## Task instructions
The whole listing is to be repeated exactly. Add nothing.

::: Extracted entries :::

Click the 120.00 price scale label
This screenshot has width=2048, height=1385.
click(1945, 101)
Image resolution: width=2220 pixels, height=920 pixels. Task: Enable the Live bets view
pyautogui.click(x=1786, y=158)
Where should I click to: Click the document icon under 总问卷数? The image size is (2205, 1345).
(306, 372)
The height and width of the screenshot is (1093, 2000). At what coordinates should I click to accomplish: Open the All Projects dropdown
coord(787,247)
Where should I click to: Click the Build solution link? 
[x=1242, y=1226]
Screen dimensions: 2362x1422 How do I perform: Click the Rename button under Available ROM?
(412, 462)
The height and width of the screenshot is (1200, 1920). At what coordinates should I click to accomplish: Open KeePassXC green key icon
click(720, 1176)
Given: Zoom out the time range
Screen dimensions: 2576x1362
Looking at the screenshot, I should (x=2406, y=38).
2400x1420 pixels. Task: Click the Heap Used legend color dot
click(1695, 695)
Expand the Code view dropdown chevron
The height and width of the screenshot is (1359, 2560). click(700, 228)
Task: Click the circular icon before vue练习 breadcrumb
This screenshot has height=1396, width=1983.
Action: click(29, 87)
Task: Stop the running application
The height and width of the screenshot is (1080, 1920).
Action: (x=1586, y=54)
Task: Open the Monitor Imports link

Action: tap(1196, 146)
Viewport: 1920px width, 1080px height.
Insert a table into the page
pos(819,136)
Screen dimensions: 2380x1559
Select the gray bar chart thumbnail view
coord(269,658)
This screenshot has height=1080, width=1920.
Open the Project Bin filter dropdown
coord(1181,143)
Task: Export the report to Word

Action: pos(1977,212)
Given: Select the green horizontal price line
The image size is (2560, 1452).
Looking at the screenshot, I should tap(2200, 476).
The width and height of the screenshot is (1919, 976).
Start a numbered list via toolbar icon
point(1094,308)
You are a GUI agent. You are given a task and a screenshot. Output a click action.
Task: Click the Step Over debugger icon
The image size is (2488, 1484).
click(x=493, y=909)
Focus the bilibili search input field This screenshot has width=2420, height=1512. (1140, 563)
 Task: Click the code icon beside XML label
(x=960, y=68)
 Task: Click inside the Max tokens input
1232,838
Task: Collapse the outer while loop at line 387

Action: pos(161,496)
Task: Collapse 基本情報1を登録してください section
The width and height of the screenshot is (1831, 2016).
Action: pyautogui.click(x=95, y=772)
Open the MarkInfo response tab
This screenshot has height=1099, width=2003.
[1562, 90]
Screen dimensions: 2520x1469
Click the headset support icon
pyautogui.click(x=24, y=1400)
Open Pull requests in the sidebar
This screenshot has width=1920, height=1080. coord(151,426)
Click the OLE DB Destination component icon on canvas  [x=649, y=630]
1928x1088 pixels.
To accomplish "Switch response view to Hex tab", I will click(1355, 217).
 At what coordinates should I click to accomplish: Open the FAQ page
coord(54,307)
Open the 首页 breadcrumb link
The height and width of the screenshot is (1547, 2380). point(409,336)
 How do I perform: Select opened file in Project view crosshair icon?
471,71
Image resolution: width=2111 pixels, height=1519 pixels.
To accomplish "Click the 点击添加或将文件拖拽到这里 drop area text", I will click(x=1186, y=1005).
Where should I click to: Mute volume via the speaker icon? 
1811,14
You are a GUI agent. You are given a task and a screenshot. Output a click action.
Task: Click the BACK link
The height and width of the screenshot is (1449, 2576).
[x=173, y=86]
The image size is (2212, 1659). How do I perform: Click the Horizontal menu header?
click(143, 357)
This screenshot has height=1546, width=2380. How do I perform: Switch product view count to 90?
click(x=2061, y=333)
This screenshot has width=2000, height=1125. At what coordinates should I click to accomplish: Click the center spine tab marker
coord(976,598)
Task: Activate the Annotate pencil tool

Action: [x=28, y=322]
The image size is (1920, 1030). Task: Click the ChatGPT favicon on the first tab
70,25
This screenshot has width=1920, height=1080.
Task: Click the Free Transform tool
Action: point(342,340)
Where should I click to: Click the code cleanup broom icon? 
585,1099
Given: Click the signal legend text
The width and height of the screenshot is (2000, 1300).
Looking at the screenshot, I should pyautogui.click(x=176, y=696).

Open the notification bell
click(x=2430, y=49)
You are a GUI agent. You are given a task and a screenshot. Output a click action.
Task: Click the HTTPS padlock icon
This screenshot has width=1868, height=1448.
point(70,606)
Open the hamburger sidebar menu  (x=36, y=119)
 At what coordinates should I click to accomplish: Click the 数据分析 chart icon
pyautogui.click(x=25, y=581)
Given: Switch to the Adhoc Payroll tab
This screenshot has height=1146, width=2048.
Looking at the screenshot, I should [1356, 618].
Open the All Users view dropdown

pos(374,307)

:::

## Output
Click the 120.00 price scale label
This screenshot has width=2048, height=1385.
click(1945, 101)
Image resolution: width=2220 pixels, height=920 pixels. Task: Enable the Live bets view
pyautogui.click(x=1786, y=158)
Where should I click to: Click the document icon under 总问卷数? The image size is (2205, 1345).
(306, 372)
The height and width of the screenshot is (1093, 2000). At what coordinates should I click to accomplish: Open the All Projects dropdown
coord(787,247)
Where should I click to: Click the Build solution link? 
[x=1242, y=1226]
Screen dimensions: 2362x1422 How do I perform: Click the Rename button under Available ROM?
(412, 462)
The height and width of the screenshot is (1200, 1920). At what coordinates should I click to accomplish: Open KeePassXC green key icon
click(720, 1176)
Given: Zoom out the time range
Screen dimensions: 2576x1362
Looking at the screenshot, I should (x=2406, y=38).
2400x1420 pixels. Task: Click the Heap Used legend color dot
click(1695, 695)
Expand the Code view dropdown chevron
The height and width of the screenshot is (1359, 2560). click(700, 228)
Task: Click the circular icon before vue练习 breadcrumb
This screenshot has height=1396, width=1983.
Action: click(29, 87)
Task: Stop the running application
The height and width of the screenshot is (1080, 1920).
Action: (x=1586, y=54)
Task: Open the Monitor Imports link

Action: tap(1196, 146)
Viewport: 1920px width, 1080px height.
Insert a table into the page
pos(819,136)
Screen dimensions: 2380x1559
Select the gray bar chart thumbnail view
coord(269,658)
This screenshot has height=1080, width=1920.
Open the Project Bin filter dropdown
coord(1181,143)
Task: Export the report to Word

Action: pos(1977,212)
Given: Select the green horizontal price line
The image size is (2560, 1452).
Looking at the screenshot, I should tap(2200, 476).
The width and height of the screenshot is (1919, 976).
Start a numbered list via toolbar icon
point(1094,308)
You are a GUI agent. You are given a task and a screenshot. Output a click action.
Task: Click the Step Over debugger icon
The image size is (2488, 1484).
click(x=493, y=909)
Focus the bilibili search input field This screenshot has width=2420, height=1512. (1140, 563)
 Task: Click the code icon beside XML label
(x=960, y=68)
 Task: Click inside the Max tokens input
1232,838
Task: Collapse the outer while loop at line 387

Action: pos(161,496)
Task: Collapse 基本情報1を登録してください section
The width and height of the screenshot is (1831, 2016).
Action: pyautogui.click(x=95, y=772)
Open the MarkInfo response tab
This screenshot has height=1099, width=2003.
[1562, 90]
Screen dimensions: 2520x1469
Click the headset support icon
pyautogui.click(x=24, y=1400)
Open Pull requests in the sidebar
This screenshot has width=1920, height=1080. coord(151,426)
Click the OLE DB Destination component icon on canvas  [x=649, y=630]
1928x1088 pixels.
To accomplish "Switch response view to Hex tab", I will click(1355, 217).
 At what coordinates should I click to accomplish: Open the FAQ page
coord(54,307)
Open the 首页 breadcrumb link
The height and width of the screenshot is (1547, 2380). point(409,336)
 How do I perform: Select opened file in Project view crosshair icon?
471,71
Image resolution: width=2111 pixels, height=1519 pixels.
To accomplish "Click the 点击添加或将文件拖拽到这里 drop area text", I will click(x=1186, y=1005).
Where should I click to: Mute volume via the speaker icon? 
1811,14
You are a GUI agent. You are given a task and a screenshot. Output a click action.
Task: Click the BACK link
The height and width of the screenshot is (1449, 2576).
[x=173, y=86]
The image size is (2212, 1659). How do I perform: Click the Horizontal menu header?
click(143, 357)
This screenshot has height=1546, width=2380. How do I perform: Switch product view count to 90?
click(x=2061, y=333)
This screenshot has width=2000, height=1125. At what coordinates should I click to accomplish: Click the center spine tab marker
coord(976,598)
Task: Activate the Annotate pencil tool

Action: [x=28, y=322]
The image size is (1920, 1030). Task: Click the ChatGPT favicon on the first tab
70,25
This screenshot has width=1920, height=1080.
Task: Click the Free Transform tool
Action: point(342,340)
Where should I click to: Click the code cleanup broom icon? 
585,1099
Given: Click the signal legend text
The width and height of the screenshot is (2000, 1300).
Looking at the screenshot, I should pyautogui.click(x=176, y=696).

Open the notification bell
click(x=2430, y=49)
You are a GUI agent. You are given a task and a screenshot. Output a click action.
Task: Click the HTTPS padlock icon
This screenshot has width=1868, height=1448.
point(70,606)
Open the hamburger sidebar menu  (x=36, y=119)
 At what coordinates should I click to accomplish: Click the 数据分析 chart icon
pyautogui.click(x=25, y=581)
Given: Switch to the Adhoc Payroll tab
This screenshot has height=1146, width=2048.
Looking at the screenshot, I should [1356, 618].
Open the All Users view dropdown

pos(374,307)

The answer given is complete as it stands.